◆ Work request:
Exactly as written, give back every record below.

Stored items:
○ ○ ○

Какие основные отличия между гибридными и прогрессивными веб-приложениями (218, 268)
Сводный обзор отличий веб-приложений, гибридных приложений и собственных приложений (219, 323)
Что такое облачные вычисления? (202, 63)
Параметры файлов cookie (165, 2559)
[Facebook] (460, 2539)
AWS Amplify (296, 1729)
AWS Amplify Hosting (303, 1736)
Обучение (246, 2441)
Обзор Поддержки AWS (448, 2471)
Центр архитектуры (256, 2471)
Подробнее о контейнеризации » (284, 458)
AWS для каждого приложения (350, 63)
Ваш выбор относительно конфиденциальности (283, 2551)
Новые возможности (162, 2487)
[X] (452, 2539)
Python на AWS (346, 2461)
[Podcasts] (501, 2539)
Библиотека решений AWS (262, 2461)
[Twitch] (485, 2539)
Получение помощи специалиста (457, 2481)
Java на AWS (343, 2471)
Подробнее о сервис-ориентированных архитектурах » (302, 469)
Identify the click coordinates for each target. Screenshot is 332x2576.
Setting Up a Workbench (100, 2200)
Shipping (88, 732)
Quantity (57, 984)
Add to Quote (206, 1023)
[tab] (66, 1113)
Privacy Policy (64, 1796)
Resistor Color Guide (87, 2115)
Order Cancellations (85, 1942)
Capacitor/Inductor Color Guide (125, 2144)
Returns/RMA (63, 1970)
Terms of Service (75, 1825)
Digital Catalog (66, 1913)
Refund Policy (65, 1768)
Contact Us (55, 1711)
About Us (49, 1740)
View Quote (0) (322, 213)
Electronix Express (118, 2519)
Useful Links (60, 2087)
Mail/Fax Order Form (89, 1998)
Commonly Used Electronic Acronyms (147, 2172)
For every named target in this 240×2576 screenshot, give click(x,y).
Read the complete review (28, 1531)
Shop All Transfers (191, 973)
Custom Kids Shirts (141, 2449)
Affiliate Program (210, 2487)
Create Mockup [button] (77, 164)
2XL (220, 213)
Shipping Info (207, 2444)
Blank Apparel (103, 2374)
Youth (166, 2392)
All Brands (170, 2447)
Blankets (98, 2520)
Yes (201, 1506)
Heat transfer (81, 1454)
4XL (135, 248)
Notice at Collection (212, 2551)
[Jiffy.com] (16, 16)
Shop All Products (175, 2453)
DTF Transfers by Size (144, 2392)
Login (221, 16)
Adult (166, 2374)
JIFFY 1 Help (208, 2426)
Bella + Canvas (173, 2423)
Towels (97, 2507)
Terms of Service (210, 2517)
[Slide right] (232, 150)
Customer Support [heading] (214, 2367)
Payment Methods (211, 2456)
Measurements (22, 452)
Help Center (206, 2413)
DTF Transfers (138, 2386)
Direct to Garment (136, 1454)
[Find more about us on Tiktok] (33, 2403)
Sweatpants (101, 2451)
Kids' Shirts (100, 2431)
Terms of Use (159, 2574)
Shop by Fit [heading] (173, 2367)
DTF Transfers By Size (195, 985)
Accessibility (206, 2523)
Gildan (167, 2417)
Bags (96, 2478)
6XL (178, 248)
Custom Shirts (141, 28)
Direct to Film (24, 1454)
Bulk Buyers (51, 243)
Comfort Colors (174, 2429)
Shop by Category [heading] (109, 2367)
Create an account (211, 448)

○ ○ ○

◆ Solution to the exercise:
Какие основные отличия между гибридными и прогрессивными веб-приложениями (218, 268)
Сводный обзор отличий веб-приложений, гибридных приложений и собственных приложений (219, 323)
Что такое облачные вычисления? (202, 63)
Параметры файлов cookie (165, 2559)
[Facebook] (460, 2539)
AWS Amplify (296, 1729)
AWS Amplify Hosting (303, 1736)
Обучение (246, 2441)
Обзор Поддержки AWS (448, 2471)
Центр архитектуры (256, 2471)
Подробнее о контейнеризации » (284, 458)
AWS для каждого приложения (350, 63)
Ваш выбор относительно конфиденциальности (283, 2551)
Новые возможности (162, 2487)
[X] (452, 2539)
Python на AWS (346, 2461)
[Podcasts] (501, 2539)
Библиотека решений AWS (262, 2461)
[Twitch] (485, 2539)
Получение помощи специалиста (457, 2481)
Java на AWS (343, 2471)
Подробнее о сервис-ориентированных архитектурах » (302, 469)
Identify the click coordinates for each target. Screenshot is 332x2576.
Setting Up a Workbench (100, 2200)
Shipping (88, 732)
Quantity (57, 984)
Add to Quote (206, 1023)
[tab] (66, 1113)
Privacy Policy (64, 1796)
Resistor Color Guide (87, 2115)
Order Cancellations (85, 1942)
Capacitor/Inductor Color Guide (125, 2144)
Returns/RMA (63, 1970)
Terms of Service (75, 1825)
Digital Catalog (66, 1913)
Refund Policy (65, 1768)
Contact Us (55, 1711)
About Us (49, 1740)
View Quote (0) (322, 213)
Electronix Express (118, 2519)
Useful Links (60, 2087)
Mail/Fax Order Form (89, 1998)
Commonly Used Electronic Acronyms (147, 2172)
For every named target in this 240×2576 screenshot, give click(x,y).
Read the complete review (28, 1531)
Shop All Transfers (191, 973)
Custom Kids Shirts (141, 2449)
Affiliate Program (210, 2487)
Create Mockup [button] (77, 164)
2XL (220, 213)
Shipping Info (207, 2444)
Blank Apparel (103, 2374)
Youth (166, 2392)
All Brands (170, 2447)
Blankets (98, 2520)
Yes (201, 1506)
Heat transfer (81, 1454)
4XL (135, 248)
Notice at Collection (212, 2551)
[Jiffy.com] (16, 16)
Shop All Products (175, 2453)
DTF Transfers by Size (144, 2392)
Login (221, 16)
Adult (166, 2374)
JIFFY 1 Help (208, 2426)
Bella + Canvas (173, 2423)
Towels (97, 2507)
Terms of Service (210, 2517)
[Slide right] (232, 150)
Customer Support [heading] (214, 2367)
Payment Methods (211, 2456)
Measurements (22, 452)
Help Center (206, 2413)
DTF Transfers (138, 2386)
Direct to Garment (136, 1454)
[Find more about us on Tiktok] (33, 2403)
Sweatpants (101, 2451)
Kids' Shirts (100, 2431)
Terms of Use (159, 2574)
Shop by Fit [heading] (173, 2367)
DTF Transfers By Size (195, 985)
Accessibility (206, 2523)
Gildan (167, 2417)
Bags (96, 2478)
6XL (178, 248)
Custom Shirts (141, 28)
Direct to Film (24, 1454)
Bulk Buyers (51, 243)
Comfort Colors (174, 2429)
Shop by Category [heading] (109, 2367)
Create an account (211, 448)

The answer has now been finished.